El hotel se encuentra en un precioso complejo industrial dieciochesco, recién restaurado, en la hermosa Isla de Giudecca. De su terraza se puede disfrutar de una encantadora vista del centro histórico de Venecia.
BAUER PALLADIO HOTEL & SPA
Giudecca 33
T. 39 (41) 520 7022
www.palladiohotelspa.it
Habitaciones desde 484 euros.
La entrada del hotel se encuentra justo a lado de la maravillosa iglesia palladiana de Le Zitelle, mientras las salas y las habitaciones ocupan el antiguo convento de la iglesia. Y su spa está recién estrenado.
DÓNDE COMER
BUSA ALLA TORRE DA LELE
Campo Santo Stefano 3, Murano
T. 39 (41) 739 662
Alrededor de 50 euros sin bebidas.
Spaghetti alla Busara, es decir, con bogavantes, o con tinta de sepias (especie de calamares), son algunos ejemplos de la cocina típica veneciana que este óptimo restaurante ofrece únicamente a la hora de la comida.
TRATTORIA AL GATTO NERO
Giudecca 88, Burano
T. 39 (41) 730 120
www.gattonero.com
Alrededor de 45 euros sin bebidas.
En una típica casa de colores de Burano, este establecimiento sirve lo mejor de la laguna. Recomendables los tallarines con grancevola, una especie de cangrejos gigantes.
HARRY’S DOLCI
Giudecca 773
T. 39 (41) 522 4844
www.cipriani.com
Alrededor de 70 euros sin bebidas, abierto de abril hasta octubre.

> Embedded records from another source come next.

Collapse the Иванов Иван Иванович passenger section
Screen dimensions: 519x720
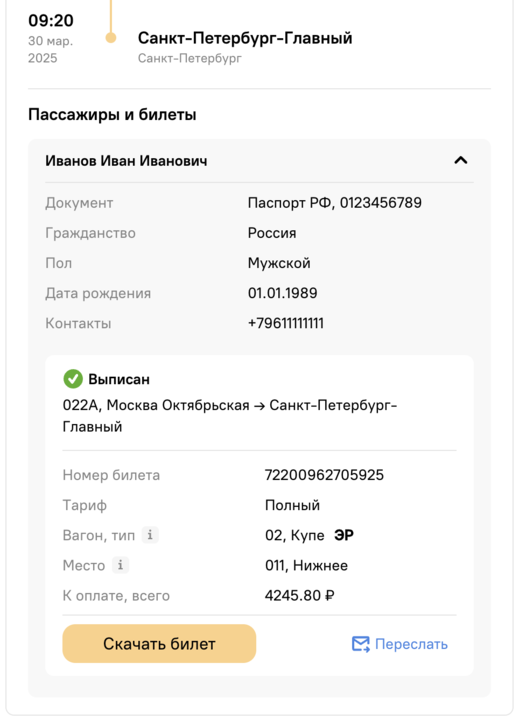point(460,160)
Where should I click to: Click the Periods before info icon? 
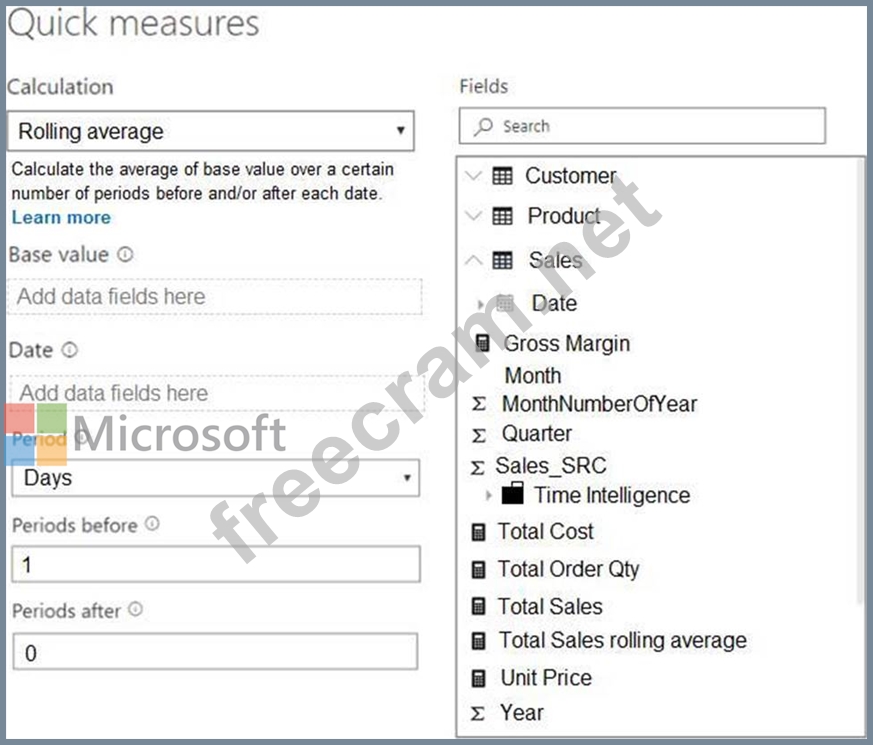152,524
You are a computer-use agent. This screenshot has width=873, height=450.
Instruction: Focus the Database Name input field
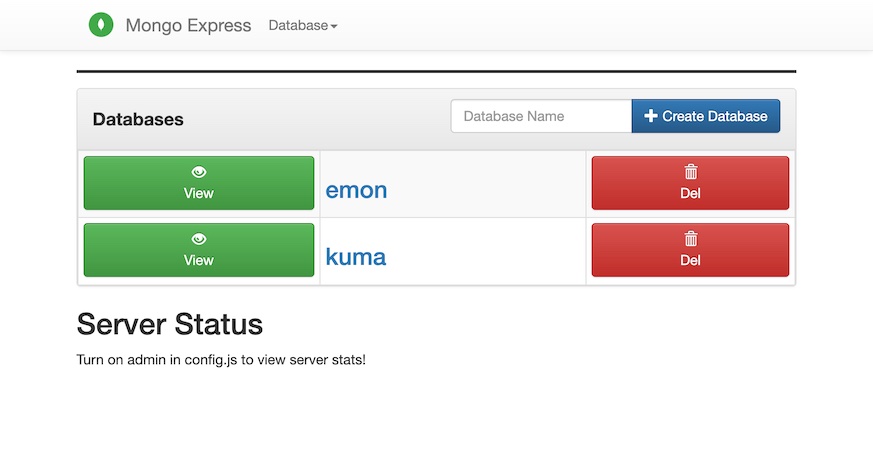(x=541, y=116)
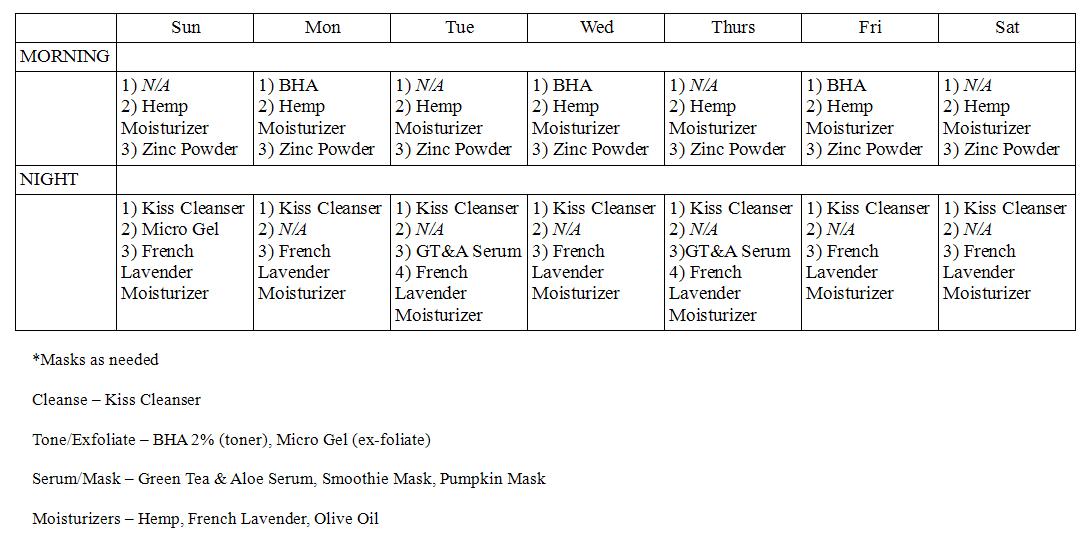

La terraza del famoso Harry’s Dolci, una versión un poco más accesible del histórico Harry’s Bar es deliciosa para una cena romántica. Y como sugiere el nombre, los postres son riquísimos.
MISTRÀ
Fondamenta S. Giacomo 211, Giudecca
T. 39 (41) 522 0743
Escondido en un galpón del ex astillero de Giudecca, se encuentra este bonito y no muy conocido restaurante que ofrece excelentes pescados y una encantadora vista hacia la laguna.